Saturday, March 8, 2014

Incentives In Greensboro: Part 32: William Heasley Weighs In

Throughout my series, Incentives In Greensboro, I have uncovered the problems that result in the way Greensboro gives away incentives to corporations. In Thursday's, conversation with members of Greensboro's economic development department the subject of the 2013 incentives to Proctor and Gamble came up.

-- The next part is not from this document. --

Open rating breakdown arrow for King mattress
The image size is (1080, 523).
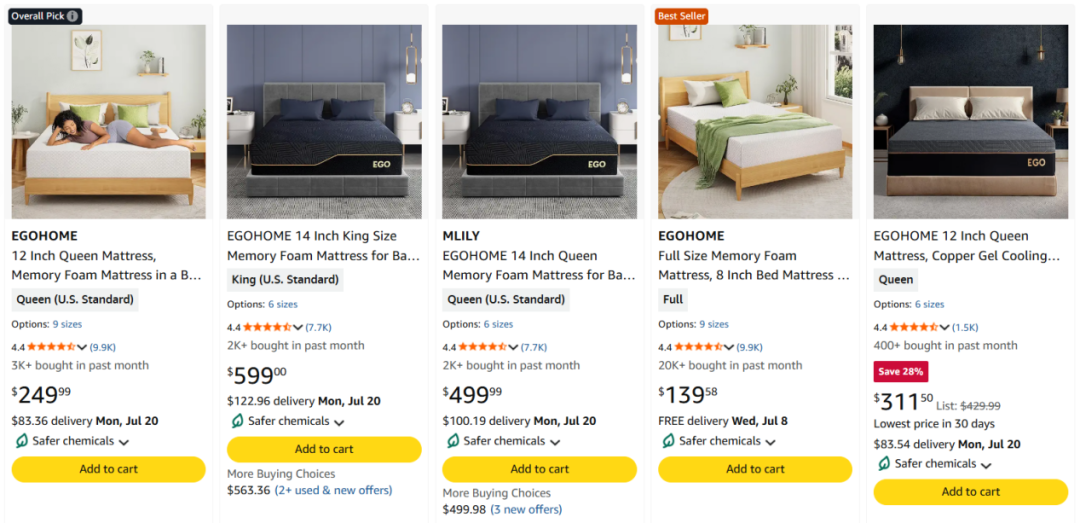(298, 327)
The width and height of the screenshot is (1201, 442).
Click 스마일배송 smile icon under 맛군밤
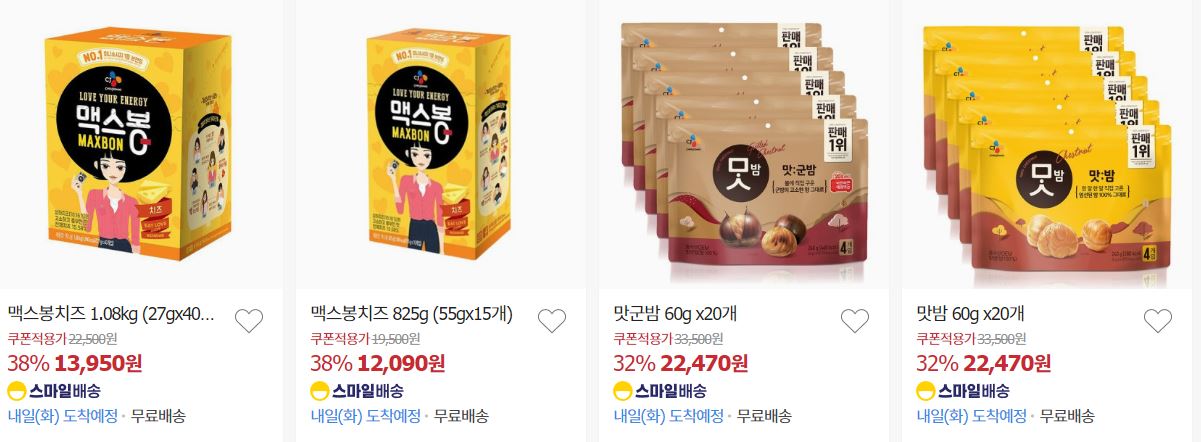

I reiterated that when I spoke before City Council that night that while I was in-fact against the incentives I couldn't oppose them because I believed Proctor and Gamble had our city and county governments over a barrel. Greensboro and Guilford County, like so many places around the world, are forced by corporations into paying incentives they simply don't want to give away. And I can honestly say that at least some of the yes votes on council that night came from Council members who did not want to say yes but feared a loss of jobs if they said no. Thus the reasons for the ideas in my last post, Incentives In Greensboro: Part 31: A Different Light, where I outline a new way of doing incentives that:

"...focuses on the long term unemployed, builds small, locally owned businesses and supports existing locally owned small businesses-- an infrastructure designed to jump start the local economy from the bottom up instead of from the top down."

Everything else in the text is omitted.